### Challenges:
1. In the profile of Shiftgig, how many cities had satellite offices when the company operated as a one-sided marketplace?
2. Resume the profile of Shiftgig from the point at which it ends.

#### Text to read ####

That’s not necessarily because there aren’t enough companies who need them.
Shiftgig has built an online marketplace to match companies with expert bartenders, cashiers, administrative assistants and everything in between. The goal, said Director of Product Irem Metin, is to provide a flexible way for hourly workers to make more money.
“I’ve never been part of an organization where the mission is such an important part of how people think about what they’re building,” she said. “It brings in a particular type of person who looks for meaning in their work.”
We spoke with Metin and CTO Rick Bowman to learn more about that mission, how their team is rebuilding their platform with cutting-edge cloud technology and how Spotify inspired Shiftgig’s mode of collaboration.
WHAT THEY DO: Shiftgig’s two-sided marketplace technology matches hourly workers with companies in need of their services.
THE STACK: Python for back-end microservices and React for front-end web applications. Shiftgig’s mobile teams develop native apps using Swift and Kotlin. Shiftgig also leverages a range of AWS tools, including Athena, Lambda and Kinesis.
INNOVATION SPRINTS: Quarterly events where team members pitch new features and spend two weeks building them.
CS DEGREE?: Not required.
SQUADS: Inspired by Spotify, Shiftgig divides its tech teams into small, self-contained teams that conceive, design and deliver new features independently.
IDEAL CANDIDATES: Technologists who think about how their work impacts the end user, and who aren’t afraid of stepping out of their comfort zones while collaborating on projects.
WE SPOKE WITH
Rick Bowman, chief technology officer: In charge of big-picture decisions about team structure, talent development, adopting new technologies and sunsetting old ones.
Irem Metin, director of product: Leads the team responsible for researching user challenges, discovering new ways to address them and prioritizing the product roadmap.
What was it about Shiftgig that enticed you to join?
Rick: I used to work for a D.C. startup called HelloWallet, whose mission was to improve financial wellness for all Americans. But we really struggled to reach hourly workers. What many of them really needed — in order to break the paycheck-to-paycheck cycle and start saving — was a way to earn additional income. It’s hard for any one person to drive up pay rates across an industry, but what we can do is offer people flexibility and opportunities to work more if they want to. That’s what Shiftgig does.
It’s hard for any one person to drive up pay rates across an industry, but what we can do is offer people flexibility and opportunities to work more if they want to.”
How do you work toward that goal?
Rick: Our company has gone through multiple pivots. It started as a job board before turning into a one-sided marketplace with satellite offices in 14 different cities. Today, we’re a two-sided marketplace — and we’re really doubling down on our technology. Our product and engineering teams have really rolled with the punches and stayed with us throughout those pivots because they believe in the mission.
Irem: I’ve never been part of an organization where the mission is such an important part of how people think about what they’re building. It brings in a particular type of person who looks for meaning in their work.
One unique challenge of building a marketplace like yours is that different users need different things from your product. How do you address that challenge?
Irem: The key is to actually understand how people work. Our brains are wired to do things a certain way, and we need to make sure our products line up with that. We can’t expect users to do the work for us. It requires us to constantly talk to users and gather data about what they want from our technology.
You’re currently moving your platform to the cloud. What’s that process been like?
Rick: Leveraging the cloud effectively is important because it reduces repetitive work. We no longer have to spend time ensuring that our servers are running efficiently or keep them from going down. But it also matters for scalability. Our business has tons of seasonality. If we run our own servers, we can’t adjust our capacity without buying and setting up more of them.

#### Available data ####

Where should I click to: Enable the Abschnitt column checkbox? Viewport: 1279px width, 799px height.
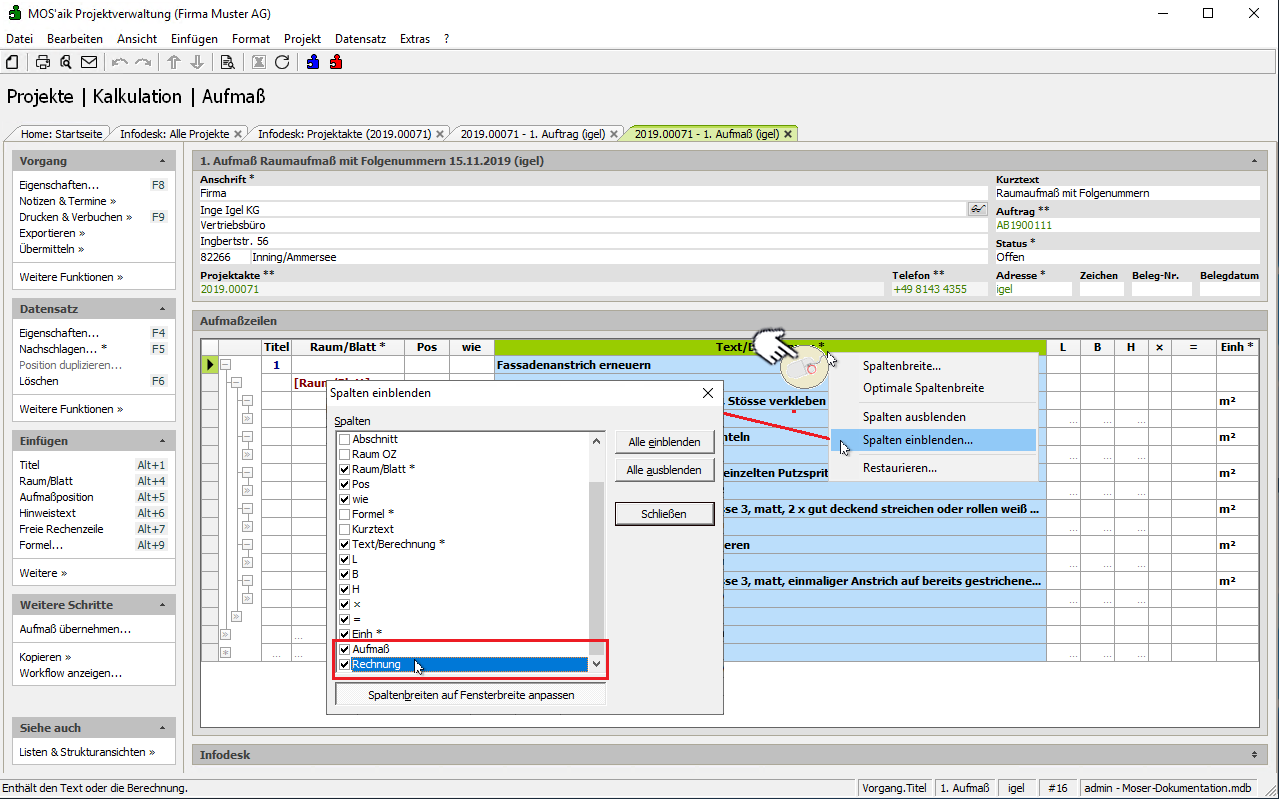tap(344, 439)
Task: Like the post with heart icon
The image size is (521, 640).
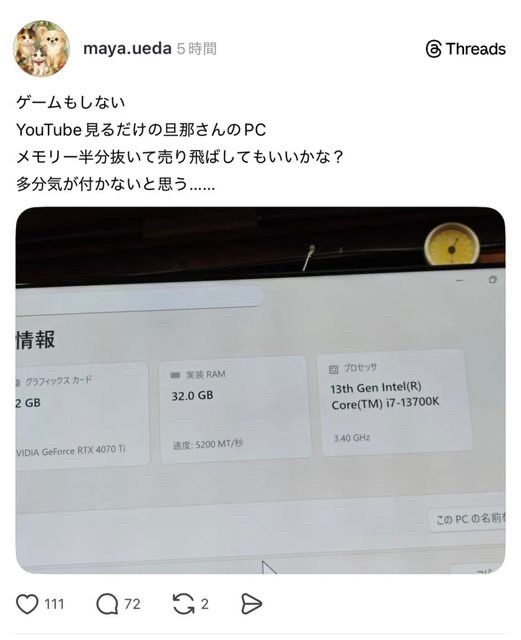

####

### Written responses:
1. Fourteen cities.

2.
Our team has been really engaged in figuring out not only how to run what we have in the cloud, but how to actually build for the cloud. To do that, we’re leveraging a lot of the latest technologies Amazon has to offer. We’re building a serverless environment, deploying individual functions rather than entire applications and using streaming technology to avoid outages. Basically, we’re investing heavily in making our own lives easier.
Our team has been really engaged in figuring out not only how to run what we have in the cloud, but how to actually build for the cloud.”
Irem: My team is building an AWS microservice for the first time, and I can tell how the approach has changed our mentality. Teams are empowered to research available technologies and really think hard about the best solution for each problem. Sometimes, that means we use different data stores for different functions. It allows us to break down problems really effectively and move a lot faster.
You mentioned that teams get to make a lot of decisions on their own. How are those teams structured?
Rick: We’ve adopted a lot of techniques from Spotify that encourage empowerment of individual contributors and small teams. The goal is to create self-contained squads that are as small as they can possibly be while still being able to make decisions and deliver products independently. Our squads consist of native iOS and Android engineers, one or two back-end engineers, two web engineers, a UX designer and a product manager.
Our teams are empowered to make choices, but they’re also responsible for uptime and for supporting and maintaining their code in the long term. That tends to elevate everyone’s game. At many companies, developers hand their code to a QA team responsible for figuring out if it works. Then someone in operations takes responsibility for keeping it running. If you’re responsible for maintaining your own code, you’re less likely to pick a random new technology without thinking through what it will be like to maintain and support it.
Why did you decide to structure your teams that way?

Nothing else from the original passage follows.